Introduction to Distributed-Something#

Distributed-Something is a framework for scaling parallelizable jobs on Amazon Web Services. This framework can be extended to most Dockerized tools. Distributed-Something handles the infrastructure, so that developers and end-users alike can focus on the tool and the science.

Distributed-Something is pure Python and lightweight, increasing its accessibility and usability with low-to-moderate-computational-comfort scientists.

Distributed-Something for application developers#

If the tool you want to parallelize with Distributed-Something already exists as a Docker on Docker Hub or a repository like BioContainers, then customization of Distributed-Something is a snap!

Decide which aspects of the tool you wish to wrap need to be exposed to the end-user (typically: input locations, output locations, and some command line flags), and add them to the framework. Our documentation and code comments will guide you to where things need to go.

Add information about the customizations you added to the main user-facing documentation, then share your implementation with your coworkers or the world at large!

Distributed-Something for application users#

Distributed-Something-wrapped applications endeavor to make it easy for non-computationally-comfortable end users to get started with.
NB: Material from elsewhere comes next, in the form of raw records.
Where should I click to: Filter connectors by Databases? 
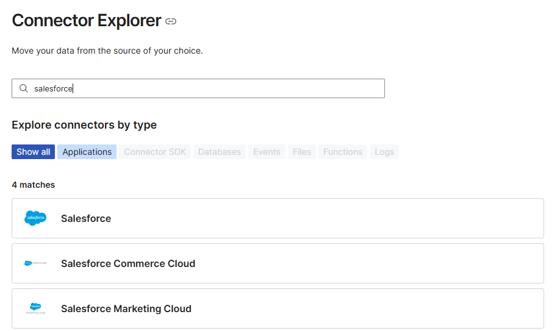(x=220, y=152)
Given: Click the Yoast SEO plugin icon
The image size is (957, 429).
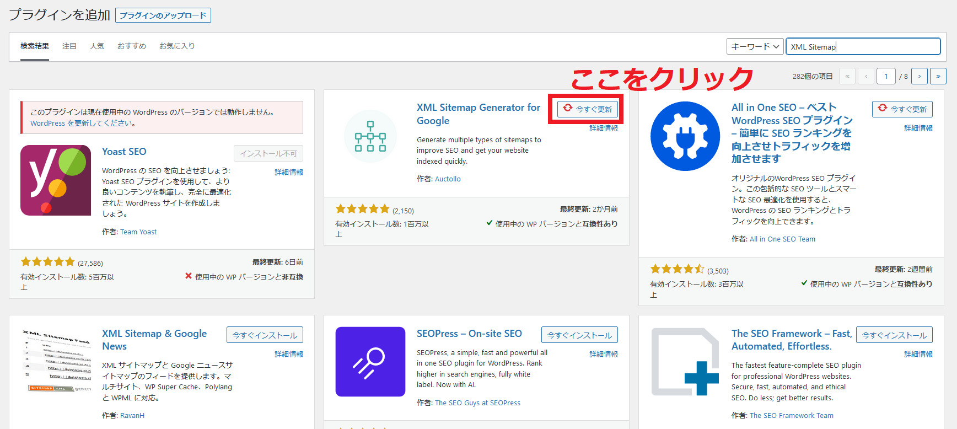Looking at the screenshot, I should pos(56,180).
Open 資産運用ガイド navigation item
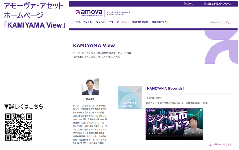The image size is (239, 150). 160,22
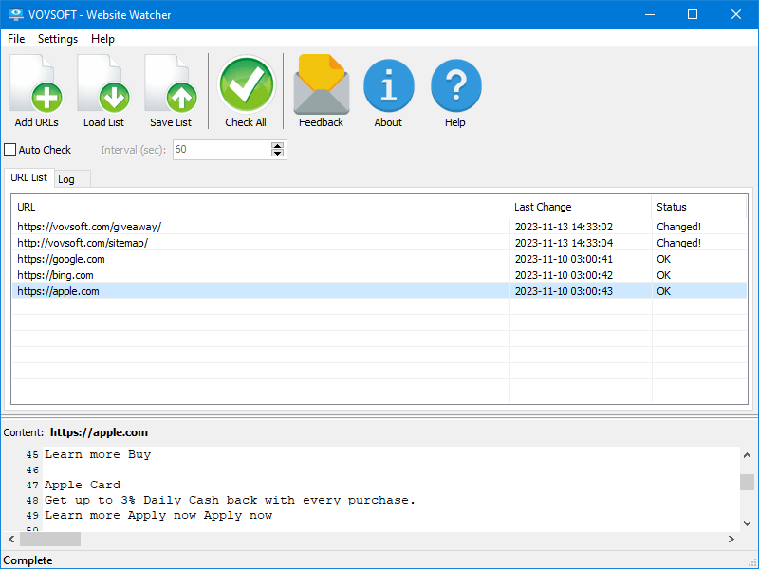Click the interval spinner up arrow
The image size is (759, 569).
coord(276,145)
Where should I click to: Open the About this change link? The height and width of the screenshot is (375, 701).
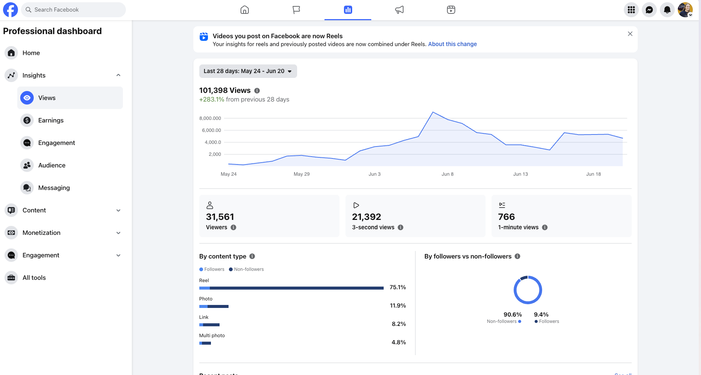click(x=452, y=44)
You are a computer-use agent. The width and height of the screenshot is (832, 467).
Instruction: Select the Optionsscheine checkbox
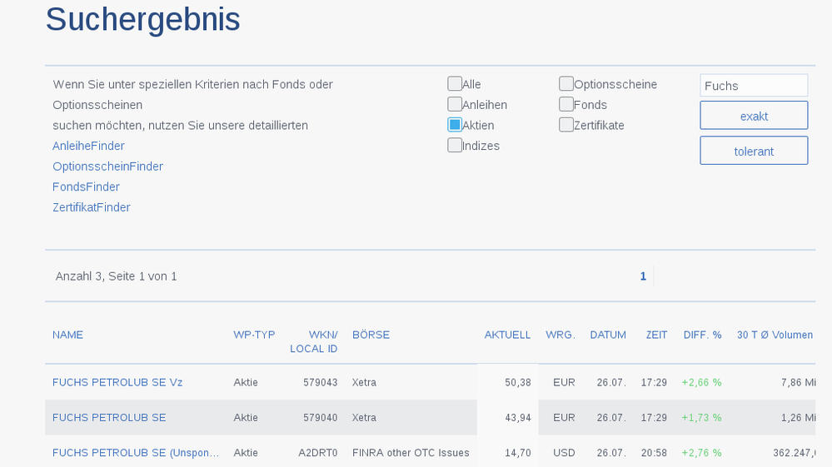pos(566,84)
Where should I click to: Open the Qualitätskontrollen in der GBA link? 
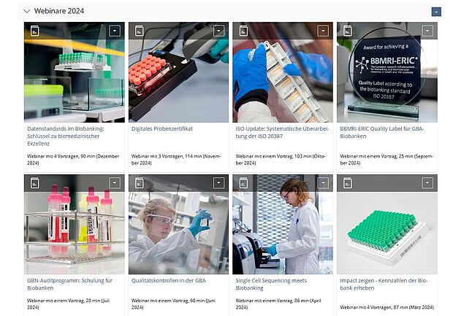click(168, 280)
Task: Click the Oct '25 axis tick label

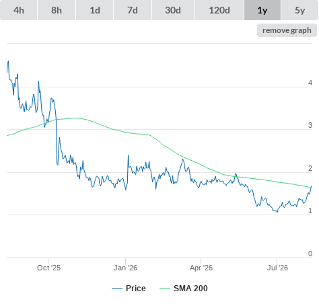Action: (x=48, y=268)
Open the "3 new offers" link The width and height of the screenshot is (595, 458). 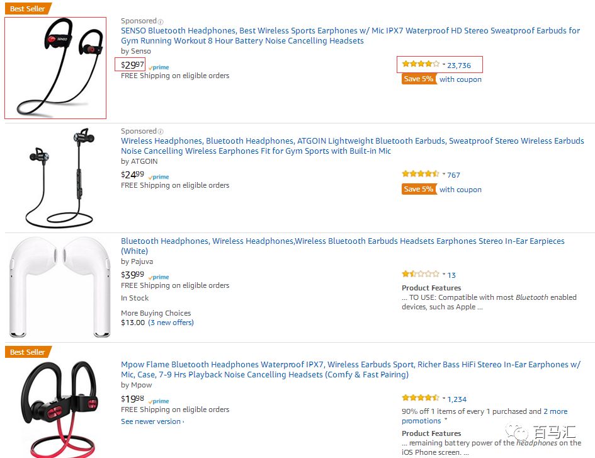point(171,323)
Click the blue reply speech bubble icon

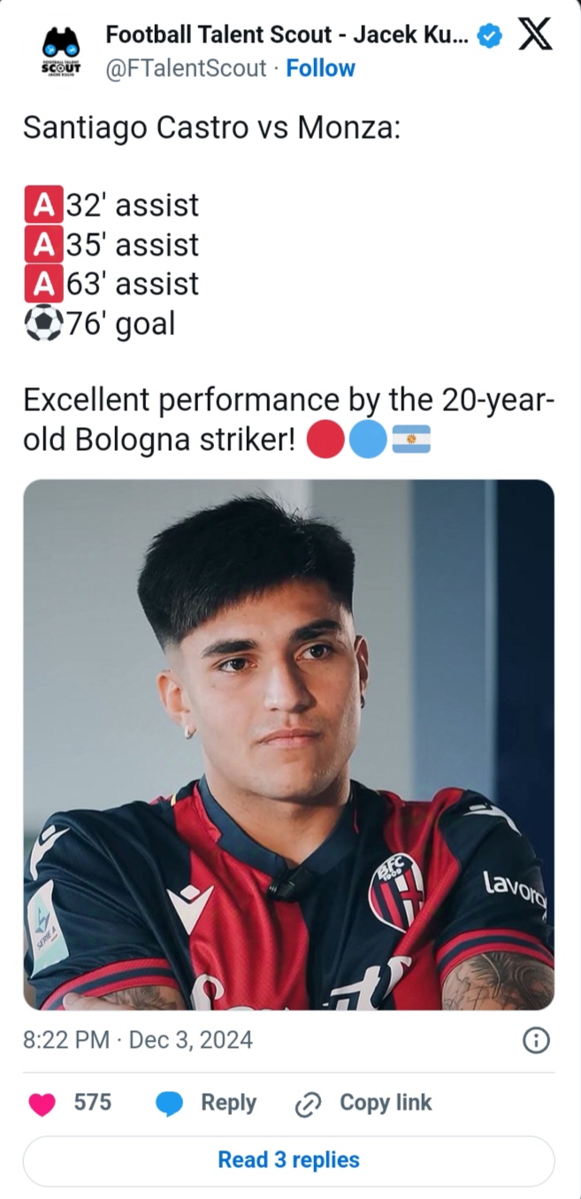[x=169, y=1104]
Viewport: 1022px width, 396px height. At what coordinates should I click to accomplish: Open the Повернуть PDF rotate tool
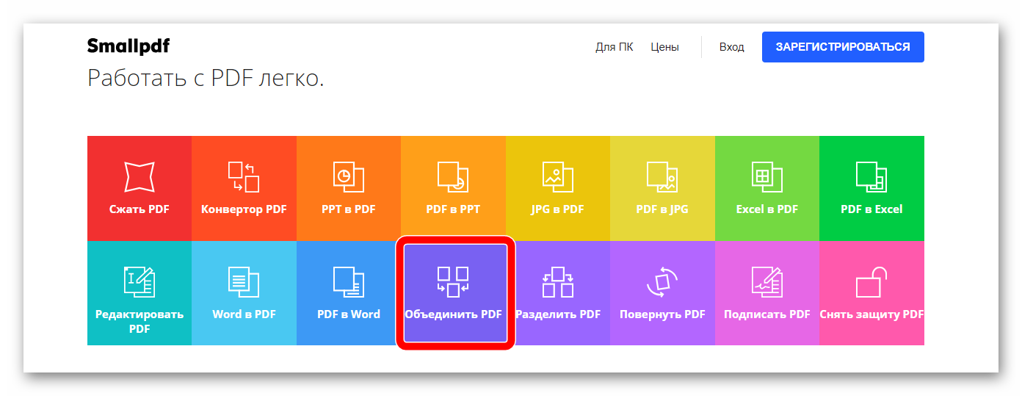(662, 293)
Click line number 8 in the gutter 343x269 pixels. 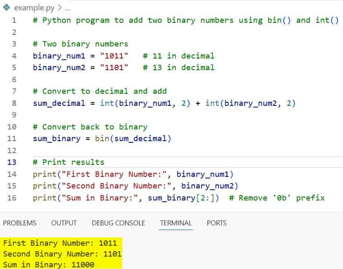(x=14, y=103)
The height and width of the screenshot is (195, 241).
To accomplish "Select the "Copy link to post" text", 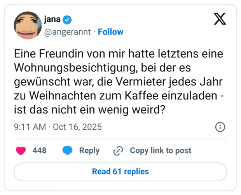I will pyautogui.click(x=161, y=151).
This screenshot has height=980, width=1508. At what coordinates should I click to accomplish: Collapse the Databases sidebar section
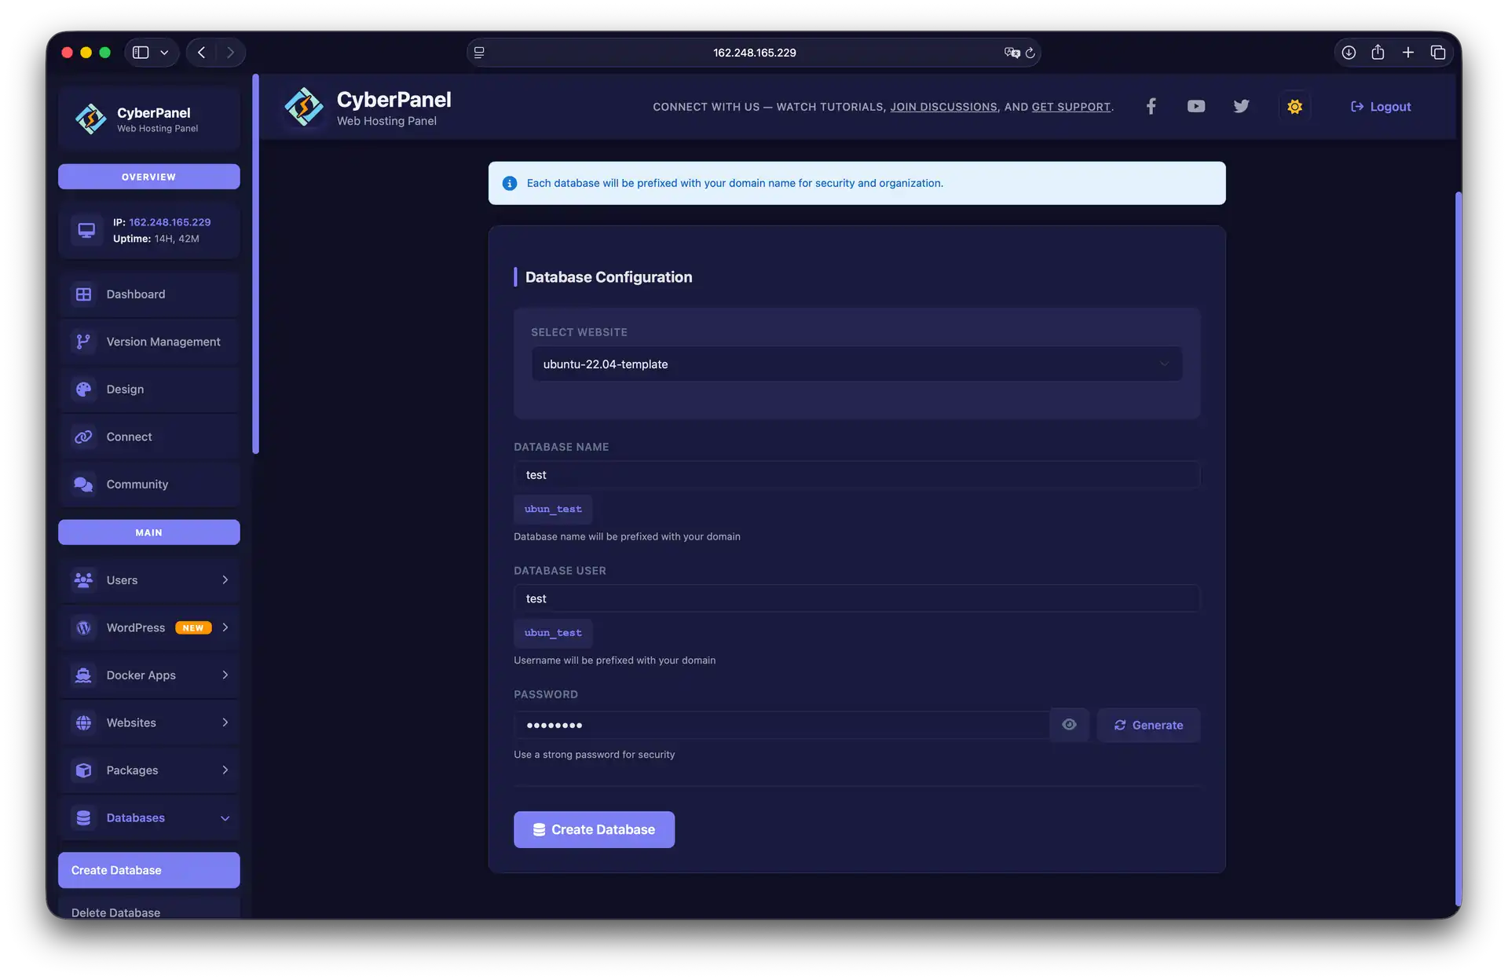(225, 817)
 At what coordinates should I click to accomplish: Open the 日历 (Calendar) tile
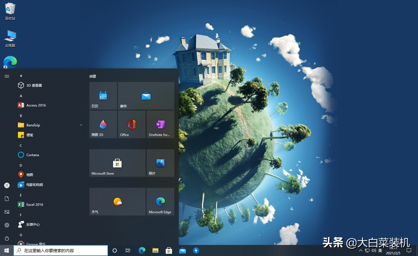click(x=103, y=95)
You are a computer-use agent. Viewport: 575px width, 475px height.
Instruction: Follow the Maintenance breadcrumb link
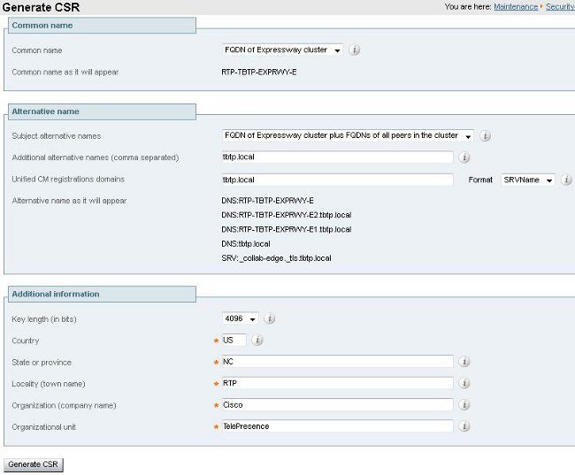[516, 6]
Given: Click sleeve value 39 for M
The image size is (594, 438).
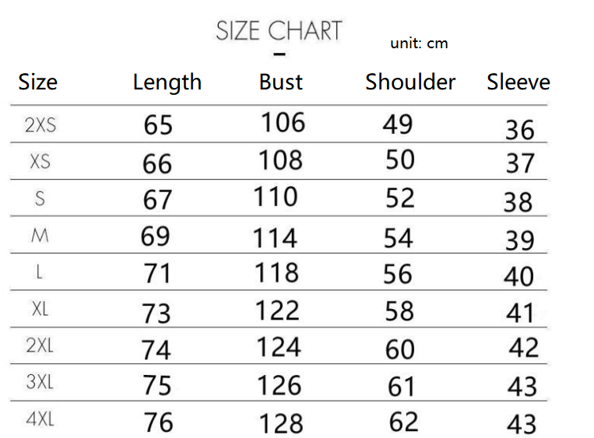Looking at the screenshot, I should [520, 240].
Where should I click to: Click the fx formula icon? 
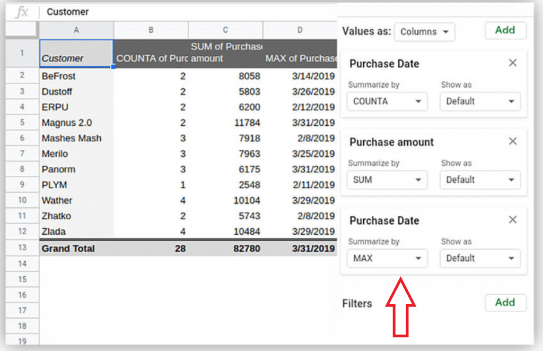22,12
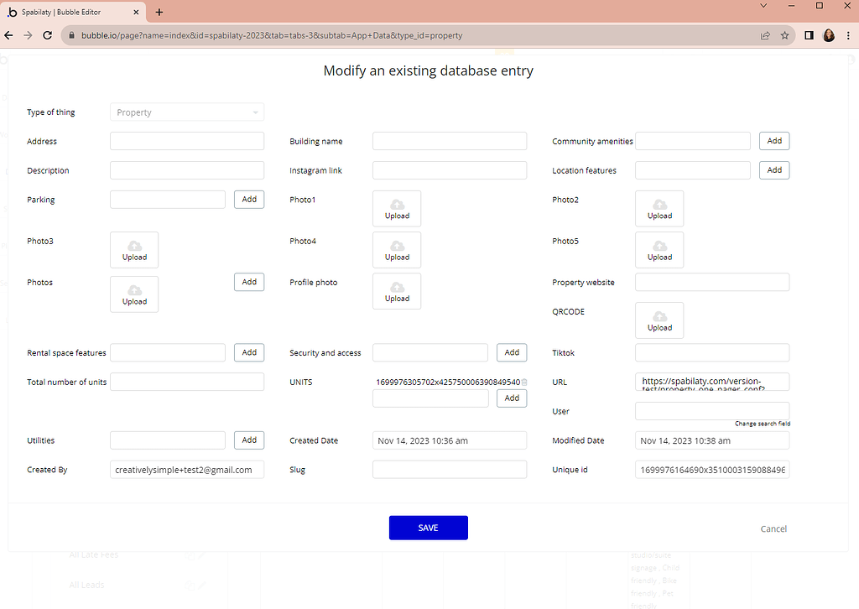Upload an image under the Photos field
859x609 pixels.
coord(133,294)
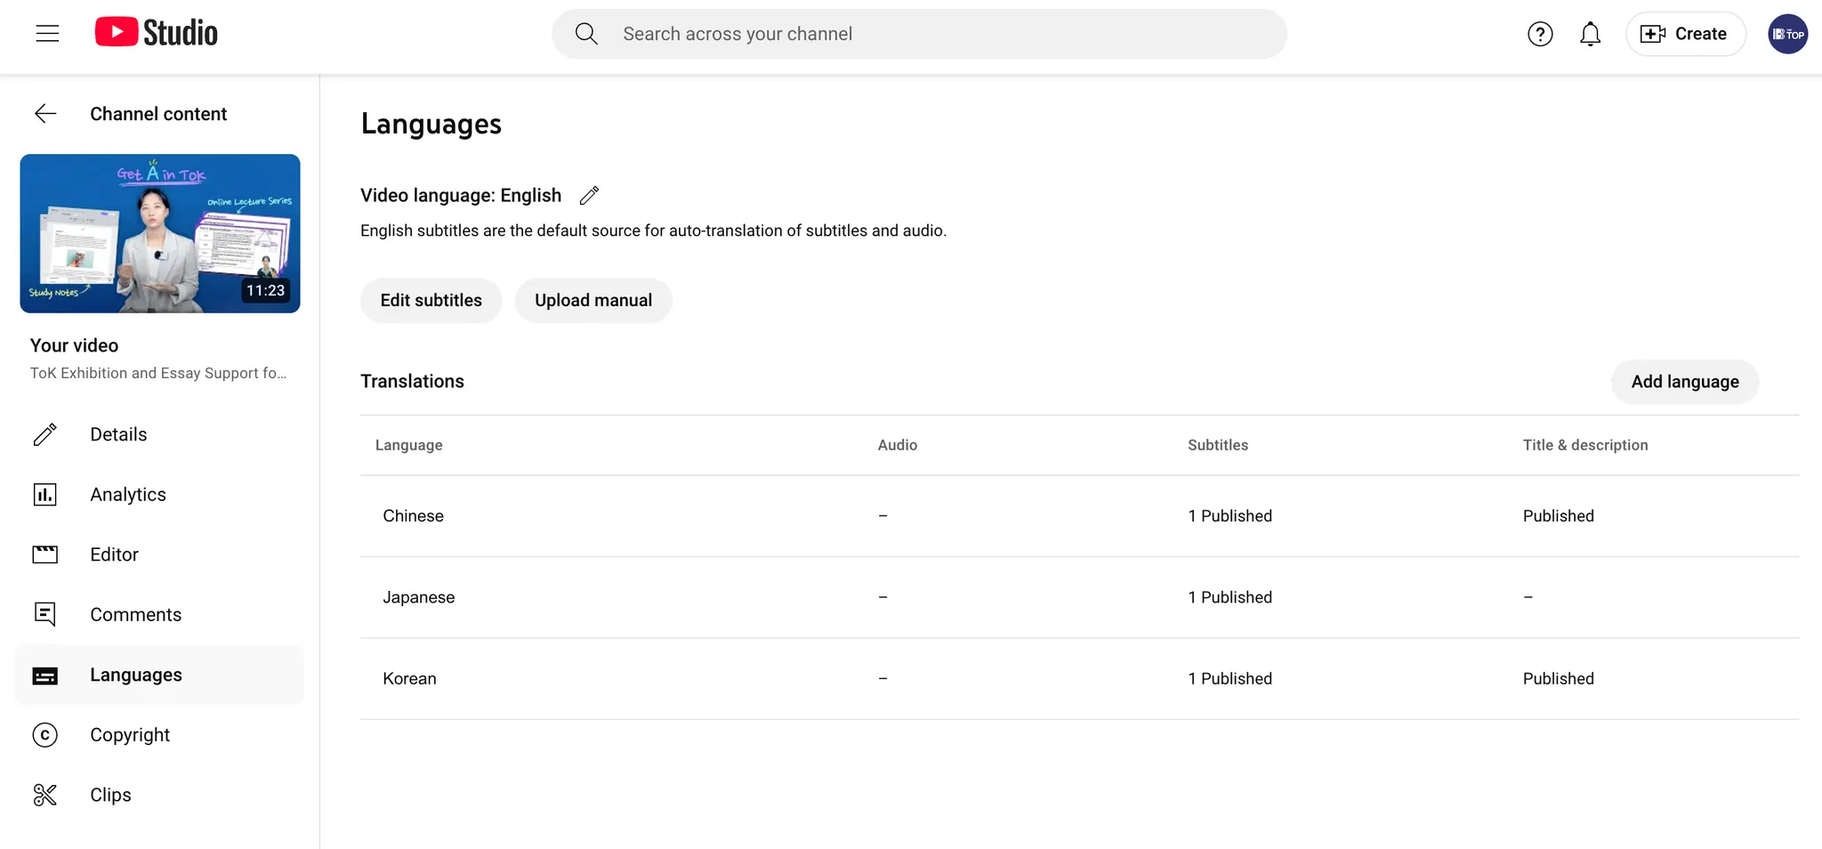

Tool users need only Python 3.7+ with boto3 installed on the machine they wish to launch it from, and to edit plain-text files; no workflow languages required.

Is this the only framework for scaling jobs available?#

Absolutely not! We are aware of and have in many cases used the ones below. Ultimately, the right tool for your use case is the one you can get running, at a compute-cost- and human-hour-price that is optimal for you.